== MATERIAL FOR THIS TASK

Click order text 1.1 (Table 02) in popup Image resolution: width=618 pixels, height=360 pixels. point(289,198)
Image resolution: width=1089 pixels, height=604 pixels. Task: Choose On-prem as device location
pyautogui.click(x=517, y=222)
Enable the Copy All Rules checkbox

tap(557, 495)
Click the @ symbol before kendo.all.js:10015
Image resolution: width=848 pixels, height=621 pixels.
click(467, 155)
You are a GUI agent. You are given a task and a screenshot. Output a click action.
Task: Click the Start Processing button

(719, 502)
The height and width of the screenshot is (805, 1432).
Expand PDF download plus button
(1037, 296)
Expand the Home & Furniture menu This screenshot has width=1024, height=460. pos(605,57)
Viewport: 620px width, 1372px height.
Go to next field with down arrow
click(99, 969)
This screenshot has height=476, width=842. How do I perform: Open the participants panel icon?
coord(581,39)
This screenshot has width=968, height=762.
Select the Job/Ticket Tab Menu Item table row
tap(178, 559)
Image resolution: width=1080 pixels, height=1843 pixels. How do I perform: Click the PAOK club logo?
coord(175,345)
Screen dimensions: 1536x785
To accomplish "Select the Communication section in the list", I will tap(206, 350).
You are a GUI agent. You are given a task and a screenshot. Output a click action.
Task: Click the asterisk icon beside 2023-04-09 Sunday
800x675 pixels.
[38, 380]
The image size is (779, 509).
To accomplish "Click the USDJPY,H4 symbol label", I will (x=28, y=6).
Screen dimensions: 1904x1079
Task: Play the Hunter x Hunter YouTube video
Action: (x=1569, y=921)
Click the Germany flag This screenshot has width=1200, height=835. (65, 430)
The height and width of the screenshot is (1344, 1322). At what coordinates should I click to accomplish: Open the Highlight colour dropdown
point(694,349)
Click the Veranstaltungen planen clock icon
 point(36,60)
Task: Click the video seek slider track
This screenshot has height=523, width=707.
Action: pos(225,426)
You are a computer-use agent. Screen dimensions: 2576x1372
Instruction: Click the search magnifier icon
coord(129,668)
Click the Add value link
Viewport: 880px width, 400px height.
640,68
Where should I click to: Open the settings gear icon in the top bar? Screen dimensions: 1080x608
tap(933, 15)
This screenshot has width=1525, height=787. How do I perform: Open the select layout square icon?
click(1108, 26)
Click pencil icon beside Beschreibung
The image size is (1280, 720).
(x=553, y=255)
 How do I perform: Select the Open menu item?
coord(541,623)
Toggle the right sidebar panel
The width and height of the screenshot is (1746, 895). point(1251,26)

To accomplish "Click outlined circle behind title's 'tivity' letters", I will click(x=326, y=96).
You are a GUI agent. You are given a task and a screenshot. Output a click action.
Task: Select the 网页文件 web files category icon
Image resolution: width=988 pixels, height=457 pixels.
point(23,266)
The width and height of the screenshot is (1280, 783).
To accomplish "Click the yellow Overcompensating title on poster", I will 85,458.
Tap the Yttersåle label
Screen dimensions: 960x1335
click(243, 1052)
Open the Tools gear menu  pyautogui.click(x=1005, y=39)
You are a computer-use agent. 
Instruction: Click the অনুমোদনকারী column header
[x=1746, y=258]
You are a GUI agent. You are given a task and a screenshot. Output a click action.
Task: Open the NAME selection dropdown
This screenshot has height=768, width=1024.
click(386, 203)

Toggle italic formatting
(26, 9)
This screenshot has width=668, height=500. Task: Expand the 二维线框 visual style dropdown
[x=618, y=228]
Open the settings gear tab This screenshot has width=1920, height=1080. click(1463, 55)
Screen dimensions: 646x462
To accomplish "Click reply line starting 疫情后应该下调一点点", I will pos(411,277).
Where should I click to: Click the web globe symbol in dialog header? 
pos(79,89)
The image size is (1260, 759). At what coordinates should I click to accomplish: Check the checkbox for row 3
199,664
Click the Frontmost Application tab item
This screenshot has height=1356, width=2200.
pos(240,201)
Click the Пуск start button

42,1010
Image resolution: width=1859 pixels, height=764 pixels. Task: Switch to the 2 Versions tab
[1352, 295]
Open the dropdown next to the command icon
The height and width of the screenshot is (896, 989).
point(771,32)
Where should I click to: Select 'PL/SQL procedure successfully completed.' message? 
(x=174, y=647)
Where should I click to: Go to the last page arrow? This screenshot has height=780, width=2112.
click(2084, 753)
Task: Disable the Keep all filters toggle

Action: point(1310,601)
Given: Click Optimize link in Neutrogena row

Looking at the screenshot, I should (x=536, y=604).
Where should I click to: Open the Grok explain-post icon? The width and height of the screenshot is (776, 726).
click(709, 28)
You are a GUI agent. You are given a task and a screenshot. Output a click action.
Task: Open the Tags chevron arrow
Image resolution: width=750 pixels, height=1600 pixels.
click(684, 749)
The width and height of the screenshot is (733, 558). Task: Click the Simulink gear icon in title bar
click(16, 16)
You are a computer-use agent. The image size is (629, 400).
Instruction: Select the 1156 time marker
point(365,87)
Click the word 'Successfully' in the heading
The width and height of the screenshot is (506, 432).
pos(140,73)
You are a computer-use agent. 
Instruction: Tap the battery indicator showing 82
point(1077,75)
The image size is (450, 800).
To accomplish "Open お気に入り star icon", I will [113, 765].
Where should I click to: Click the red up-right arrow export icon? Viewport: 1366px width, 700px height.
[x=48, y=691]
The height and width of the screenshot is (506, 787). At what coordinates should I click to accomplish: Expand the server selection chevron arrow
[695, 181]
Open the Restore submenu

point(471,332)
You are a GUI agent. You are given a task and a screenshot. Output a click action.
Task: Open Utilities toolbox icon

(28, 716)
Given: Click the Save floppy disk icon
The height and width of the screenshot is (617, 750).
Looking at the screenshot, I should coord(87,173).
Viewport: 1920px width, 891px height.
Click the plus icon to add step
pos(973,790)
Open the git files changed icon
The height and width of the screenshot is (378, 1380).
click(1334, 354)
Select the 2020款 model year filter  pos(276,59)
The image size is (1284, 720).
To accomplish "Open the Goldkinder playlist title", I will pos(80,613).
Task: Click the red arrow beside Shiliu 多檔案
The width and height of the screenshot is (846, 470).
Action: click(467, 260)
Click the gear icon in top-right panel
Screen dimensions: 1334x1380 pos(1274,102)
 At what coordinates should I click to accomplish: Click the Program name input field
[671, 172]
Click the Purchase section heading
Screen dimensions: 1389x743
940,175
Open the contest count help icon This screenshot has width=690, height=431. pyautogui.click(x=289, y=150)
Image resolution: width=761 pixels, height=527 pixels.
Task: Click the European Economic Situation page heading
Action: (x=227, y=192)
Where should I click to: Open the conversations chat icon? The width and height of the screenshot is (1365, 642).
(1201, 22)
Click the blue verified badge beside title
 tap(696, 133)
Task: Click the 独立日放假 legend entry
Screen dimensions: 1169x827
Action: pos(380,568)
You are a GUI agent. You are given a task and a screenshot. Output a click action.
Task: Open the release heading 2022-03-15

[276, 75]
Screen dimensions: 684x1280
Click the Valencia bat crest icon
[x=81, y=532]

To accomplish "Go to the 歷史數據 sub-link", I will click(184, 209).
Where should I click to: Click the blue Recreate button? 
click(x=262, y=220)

====

◆ YOUR INSTRUCTIONS ◆
Reproduce the material exactly. Every line must match.

◆ EXERCISE RESULT ◆
Click order text 1.1 (Table 02) in popup Image resolution: width=618 pixels, height=360 pixels. point(289,198)
Image resolution: width=1089 pixels, height=604 pixels. Task: Choose On-prem as device location
pyautogui.click(x=517, y=222)
Enable the Copy All Rules checkbox

tap(557, 495)
Click the @ symbol before kendo.all.js:10015
Image resolution: width=848 pixels, height=621 pixels.
click(467, 155)
You are a GUI agent. You are given a task and a screenshot. Output a click action.
Task: Click the Start Processing button

(719, 502)
The height and width of the screenshot is (805, 1432).
Expand PDF download plus button
(1037, 296)
Expand the Home & Furniture menu This screenshot has width=1024, height=460. pos(605,57)
Viewport: 620px width, 1372px height.
Go to next field with down arrow
click(99, 969)
This screenshot has height=476, width=842. How do I perform: Open the participants panel icon?
coord(581,39)
This screenshot has width=968, height=762.
Select the Job/Ticket Tab Menu Item table row
tap(178, 559)
Image resolution: width=1080 pixels, height=1843 pixels. How do I perform: Click the PAOK club logo?
coord(175,345)
Screen dimensions: 1536x785
To accomplish "Select the Communication section in the list", I will tap(206, 350).
You are a GUI agent. You are given a task and a screenshot. Output a click action.
Task: Click the asterisk icon beside 2023-04-09 Sunday
800x675 pixels.
[38, 380]
The image size is (779, 509).
To accomplish "Click the USDJPY,H4 symbol label", I will (x=28, y=6).
Screen dimensions: 1904x1079
Task: Play the Hunter x Hunter YouTube video
Action: (x=1569, y=921)
Click the Germany flag This screenshot has width=1200, height=835. (65, 430)
The height and width of the screenshot is (1344, 1322). At what coordinates should I click to accomplish: Open the Highlight colour dropdown
point(694,349)
Click the Veranstaltungen planen clock icon
 point(36,60)
Task: Click the video seek slider track
This screenshot has height=523, width=707.
Action: pos(225,426)
You are a computer-use agent. Screen dimensions: 2576x1372
Instruction: Click the search magnifier icon
coord(129,668)
Click the Add value link
Viewport: 880px width, 400px height.
640,68
Where should I click to: Open the settings gear icon in the top bar? Screen dimensions: 1080x608
tap(933, 15)
This screenshot has width=1525, height=787. How do I perform: Open the select layout square icon?
click(1108, 26)
Click pencil icon beside Beschreibung
The image size is (1280, 720).
(x=553, y=255)
 How do I perform: Select the Open menu item?
coord(541,623)
Toggle the right sidebar panel
The width and height of the screenshot is (1746, 895). point(1251,26)

To accomplish "Click outlined circle behind title's 'tivity' letters", I will click(x=326, y=96).
You are a GUI agent. You are given a task and a screenshot. Output a click action.
Task: Select the 网页文件 web files category icon
Image resolution: width=988 pixels, height=457 pixels.
point(23,266)
The width and height of the screenshot is (1280, 783).
To accomplish "Click the yellow Overcompensating title on poster", I will 85,458.
Tap the Yttersåle label
Screen dimensions: 960x1335
click(243, 1052)
Open the Tools gear menu  pyautogui.click(x=1005, y=39)
You are a computer-use agent. 
Instruction: Click the অনুমোদনকারী column header
[x=1746, y=258]
You are a GUI agent. You are given a task and a screenshot. Output a click action.
Task: Open the NAME selection dropdown
This screenshot has height=768, width=1024.
click(386, 203)

Toggle italic formatting
(26, 9)
This screenshot has width=668, height=500. Task: Expand the 二维线框 visual style dropdown
[x=618, y=228]
Open the settings gear tab This screenshot has width=1920, height=1080. click(1463, 55)
Screen dimensions: 646x462
To accomplish "Click reply line starting 疫情后应该下调一点点", I will pos(411,277).
Where should I click to: Click the web globe symbol in dialog header? 
pos(79,89)
The image size is (1260, 759). At what coordinates should I click to accomplish: Check the checkbox for row 3
199,664
Click the Frontmost Application tab item
This screenshot has height=1356, width=2200.
pos(240,201)
Click the Пуск start button

42,1010
Image resolution: width=1859 pixels, height=764 pixels. Task: Switch to the 2 Versions tab
[1352, 295]
Open the dropdown next to the command icon
The height and width of the screenshot is (896, 989).
point(771,32)
Where should I click to: Select 'PL/SQL procedure successfully completed.' message? 
(x=174, y=647)
Where should I click to: Go to the last page arrow? This screenshot has height=780, width=2112.
click(2084, 753)
Task: Disable the Keep all filters toggle

Action: point(1310,601)
Given: Click Optimize link in Neutrogena row

Looking at the screenshot, I should (x=536, y=604).
Where should I click to: Open the Grok explain-post icon? The width and height of the screenshot is (776, 726).
click(709, 28)
You are a GUI agent. You are given a task and a screenshot. Output a click action.
Task: Open the Tags chevron arrow
Image resolution: width=750 pixels, height=1600 pixels.
click(684, 749)
The width and height of the screenshot is (733, 558). Task: Click the Simulink gear icon in title bar
click(16, 16)
You are a computer-use agent. The image size is (629, 400).
Instruction: Select the 1156 time marker
point(365,87)
Click the word 'Successfully' in the heading
The width and height of the screenshot is (506, 432).
pos(140,73)
You are a computer-use agent. 
Instruction: Tap the battery indicator showing 82
point(1077,75)
The image size is (450, 800).
To accomplish "Open お気に入り star icon", I will [113, 765].
Where should I click to: Click the red up-right arrow export icon? Viewport: 1366px width, 700px height.
[x=48, y=691]
The height and width of the screenshot is (506, 787). At what coordinates should I click to accomplish: Expand the server selection chevron arrow
[695, 181]
Open the Restore submenu

point(471,332)
You are a GUI agent. You are given a task and a screenshot. Output a click action.
Task: Open Utilities toolbox icon

(28, 716)
Given: Click the Save floppy disk icon
The height and width of the screenshot is (617, 750).
Looking at the screenshot, I should coord(87,173).
Viewport: 1920px width, 891px height.
Click the plus icon to add step
pos(973,790)
Open the git files changed icon
The height and width of the screenshot is (378, 1380).
click(1334, 354)
Select the 2020款 model year filter  pos(276,59)
The image size is (1284, 720).
To accomplish "Open the Goldkinder playlist title", I will pos(80,613).
Task: Click the red arrow beside Shiliu 多檔案
The width and height of the screenshot is (846, 470).
Action: click(467, 260)
Click the gear icon in top-right panel
Screen dimensions: 1334x1380 pos(1274,102)
 At what coordinates should I click to accomplish: Click the Program name input field
[671, 172]
Click the Purchase section heading
Screen dimensions: 1389x743
940,175
Open the contest count help icon This screenshot has width=690, height=431. pyautogui.click(x=289, y=150)
Image resolution: width=761 pixels, height=527 pixels.
Task: Click the European Economic Situation page heading
Action: (x=227, y=192)
Where should I click to: Open the conversations chat icon? The width and height of the screenshot is (1365, 642).
(1201, 22)
Click the blue verified badge beside title
 tap(696, 133)
Task: Click the 独立日放假 legend entry
Screen dimensions: 1169x827
Action: pos(380,568)
You are a GUI agent. You are given a task and a screenshot. Output a click action.
Task: Open the release heading 2022-03-15

[276, 75]
Screen dimensions: 684x1280
Click the Valencia bat crest icon
[x=81, y=532]

To accomplish "Go to the 歷史數據 sub-link", I will click(184, 209).
Where should I click to: Click the blue Recreate button? 
click(x=262, y=220)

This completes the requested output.